Cache function calls per-client to avoid... | Dagger | Page 1

crystal gulch Feb 17, 2025, 9:35 PM

#

fwiw, this benchmark is the most intentionally brutal one with a load of modules calling other modules in a quadratic fanout.

#

i also love that we broke it almost immediately after merging while i've been slowly baking discord notifications for failure in the background XD

#

confirmed the oomkill with a passing run on f920f96f and a failing one on 3a28d13c

#

cc @silk mural too here, since i think there are sacrifices here to the make-secrets-work gods and i know we both reviewed that PR... there are a couple ways to proceed:

#

dig on this and find another less memory intensive way of caching across clients to support many-module situations like this
accept that this test is overly brutal, tone it down to be less nested modules (currently 6 layers, gonna try 5)

crystal gulch Feb 17, 2025, 9:47 PM

#

crystal gulch i also love that we broke it almost immediately after merging while i've been sl...

also fyi erik you should definitely be labelling your big perf improvement PRs as "benchmark" in gh lol, i know you reviewed the benchmark PR but i don't see any of the labels XD

crystal gulch Feb 18, 2025, 6:56 PM

#

5 also ooms locally for me, 16g of memory, but 4 works

#

i think it's also visibly slower? tryna put numbers to that now

gilded prawn Feb 18, 2025, 7:03 PM

#

That makes perfect sense in retrospect, I guess there's a pretty obvious fix by just having the function calls cached-per-session but ensuring the secret transfer always runs.
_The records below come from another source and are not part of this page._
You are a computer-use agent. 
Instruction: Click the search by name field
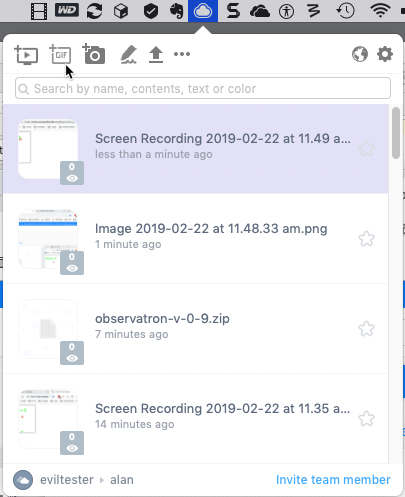[x=203, y=88]
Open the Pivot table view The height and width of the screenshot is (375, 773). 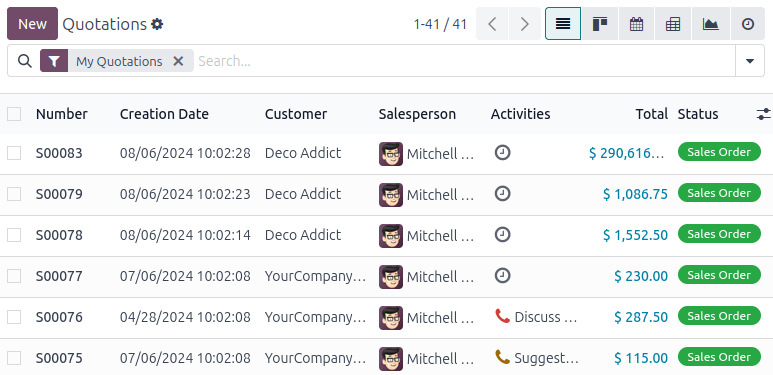[x=673, y=24]
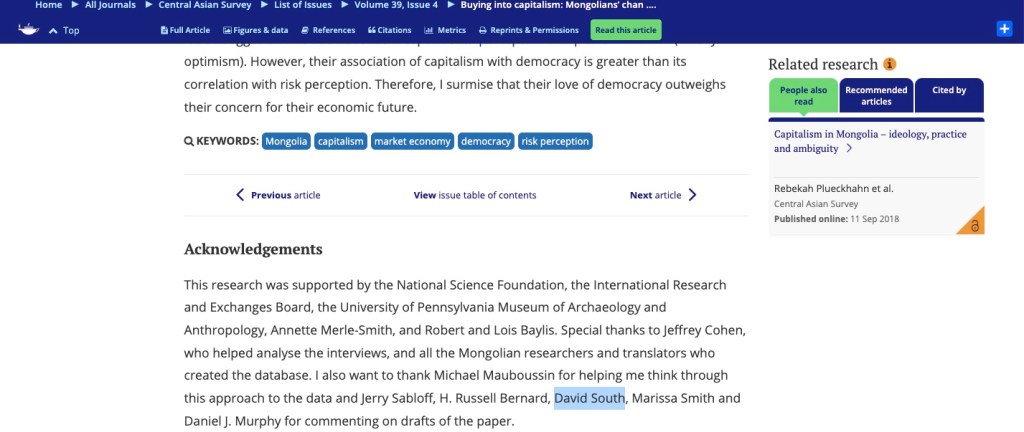Select the People also read tab
Viewport: 1024px width, 432px height.
tap(803, 95)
It should be easy to add support for that to dagql via some optional callback that just runs once per-client after the actual function call.

The only question is how to do that in a non-kludgy way but worst case a little kludge for now would be fine to get a fix in. I suspect dagql is going to undergo lots of renovation in the near future anyways as part of the caching stuff so can figure out a neater way to incorporate it at that time if needed

#

@crystal gulch can you open an issue for this super quick (doesn't have to be that descriptive), just so if it doesn't make it in v0.16.0 we don't forget about it

crystal gulch Feb 18, 2025, 7:06 PM

#

yep will do

#

shoulda just done that yesterday but i jumped the gun a little bit and posted while my bisect was still running lol

#

and indeed it is significantly slower with layers=4: 2m28s before and 3m39s after... possible there's some cache effect on the inner engine fucking that up

#

https://github.com/dagger/dagger/issues/9619

GitHub

🐞 Memory consumption with large module trees is out of control, fai...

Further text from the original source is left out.